Namun di situ ada beberapa ikatan yang harus kita perhatikan sehubungan dengan masalah nyanyian ini, yaitu:
1. Nyanyian itu harus diperuntukkan buat sesuatu yang tidak bertentangan dengan etika dan ajaran Islam. Oleh karena itu kalau nyanyian-nyanyian tersebut penuh
dengan pujian-pujian terhadap arak dan menganjurkan orang supaya minum arak, misalnya,
maka menyanyikan
lagu tersebut
hukumnya haram,
dan si
pendengarnya pun haram juga. Begitulah nyanyian-nyanyian lain yang dapat dipersamakan dengan itu.
2. Mungkin subyek nyanyian itu sendiri tidak menghilangkan pengarahan Islam, tetapi cara menyanyikan yang dilakukan oleh si penyanyi itu beralih dari
lingkungan halal kepada I;ngkungan haram, misalnya lenggang gaya dengan suatu kesengajaan yang dapat membangkitkan nafsu dan menimbulkan fitnah dan
perbuatan cabul.
3. Sebagaimana agama akan selalu memberantas sikap berlebih-lebihan dan kesombongan dalam segala hal sampai pun dalam beribadah, maka begitu juga
halnya berlebih-lebihan dalam hiburan dan menghabiskan waktu untuk berhibur, padahal waktu itu sendiri adalah berarti hidup
Tidak dapat diragukan lagi, bahwa berlebih-lebihan dalam masalah yang mubah dapat menghabiskan waktu untuk melaksanakan kewajiban-kewajiban.
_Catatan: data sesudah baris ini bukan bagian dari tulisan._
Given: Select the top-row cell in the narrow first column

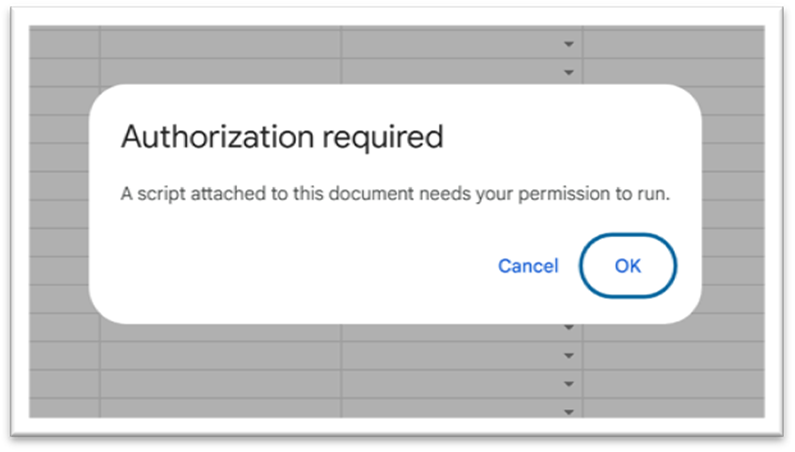Looking at the screenshot, I should 64,44.
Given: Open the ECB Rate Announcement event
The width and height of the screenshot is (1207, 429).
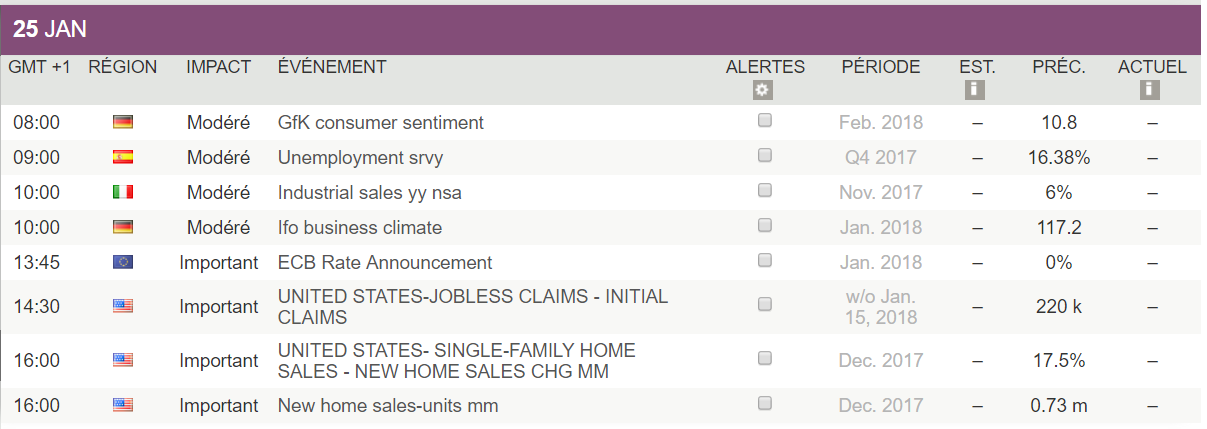Looking at the screenshot, I should click(x=385, y=263).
Maka
tepatlah kata ahli hikmah: Tidak pernah saya melihat suatu perbuatan yang berlebih-lebihan, melainkan di balik itu ada suatu kewajiban yang terbuang.
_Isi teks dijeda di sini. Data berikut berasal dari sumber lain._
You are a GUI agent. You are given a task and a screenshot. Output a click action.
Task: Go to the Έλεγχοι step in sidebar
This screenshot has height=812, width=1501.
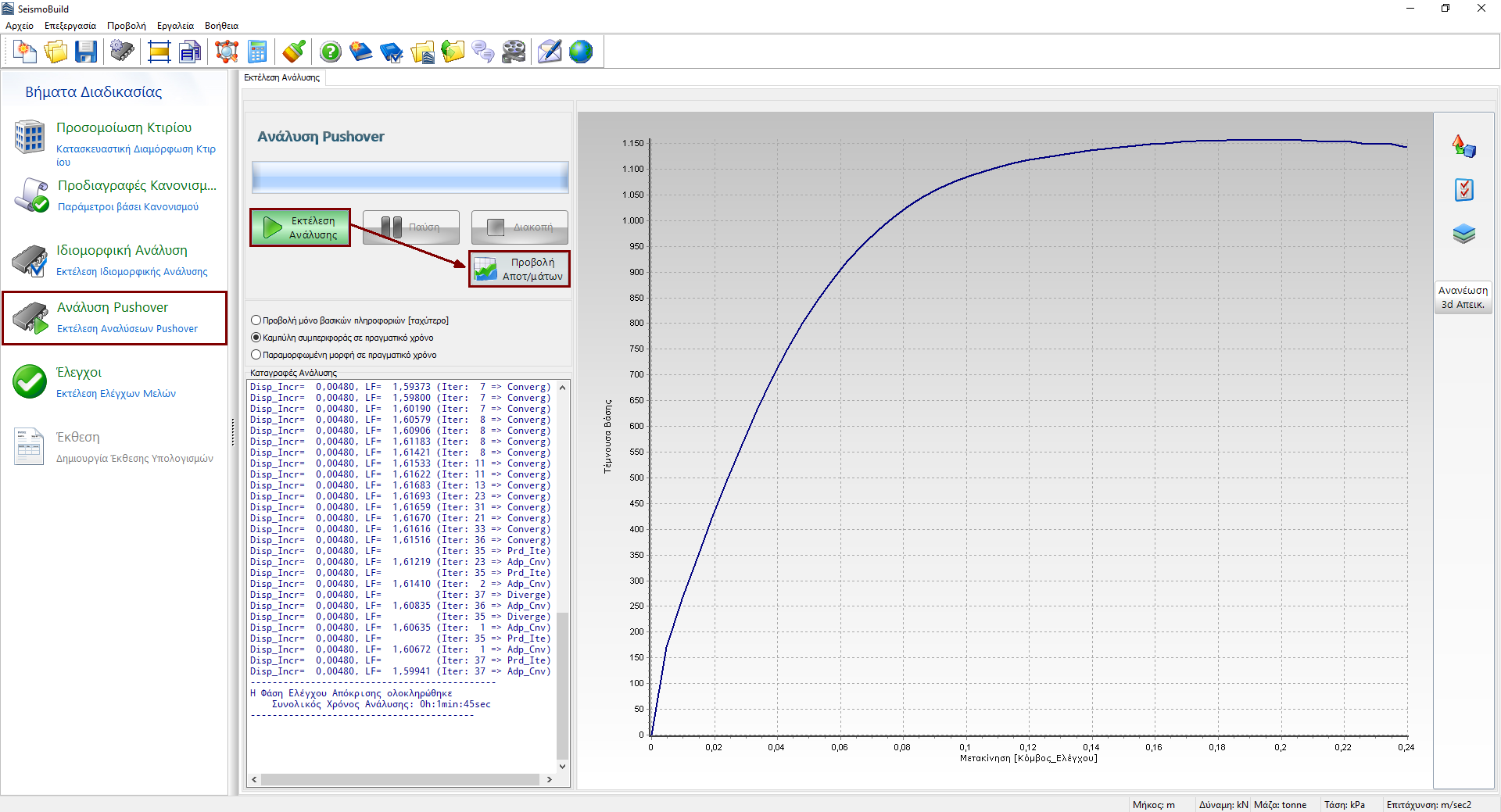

4. Tinggal ada beberapa hal yang seharusnya setiap pendengarnya itu sendiri yang memberitahu kepada dirinya sendiri, yaitu apabila nyanyian atau satu macam
nyanyian itu dapat membangkitkan nafsu dan menimbulkan fitnah serta nafsu kebinatangannya itu dapat mengalahkan segi rohaniahnya, maka dia harus
menjauhi nyanyian tersebut dan dia harus menutup pintu yang dari situlah angin fitnah akan menghembus, demi melindungi hatinya, agamanya dan budi luhurnya.
Sehingga dengan demikian dia dapat tenang dan gembira.
5. Di antara yang sudah disepakati, bahwa nyanyian yang disertai dengan perbuatan-perbuatan haram lainnya seperti: di persidangan arak, dicampur dengan
perbuatan cabul dan maksiat, maka di sinilah yang oleh Rasulullah s.a.w.
pelakunya, dan pendengarnya diancam dengan siksaan yang sangat, yaitu sebagaimana sabda beliau:
Sungguh akan ada beberapa orang dari ummatku yang minum arak, mereka namakan dengan nama lain, kepala mereka itu bisa dilalaikan dengan bunyi-
bunyian dan nyanyian-nyanyian, maka Allah akan tenggelamkan mereka itu kedalam bumi dan akan menjadikan mereka itu seperti kera dan babi. Riwayat
Ibnu Majah
Bukan merupakan kelaziman kalau mereka itu dirombak bentuk dan potongannya, tetapi apa yang dimaksud dirombak jiwanya dan rohnya. Bentuknya bentuk
manusia tetapi jiwanya, jiwa kera dan rohnya roh babi.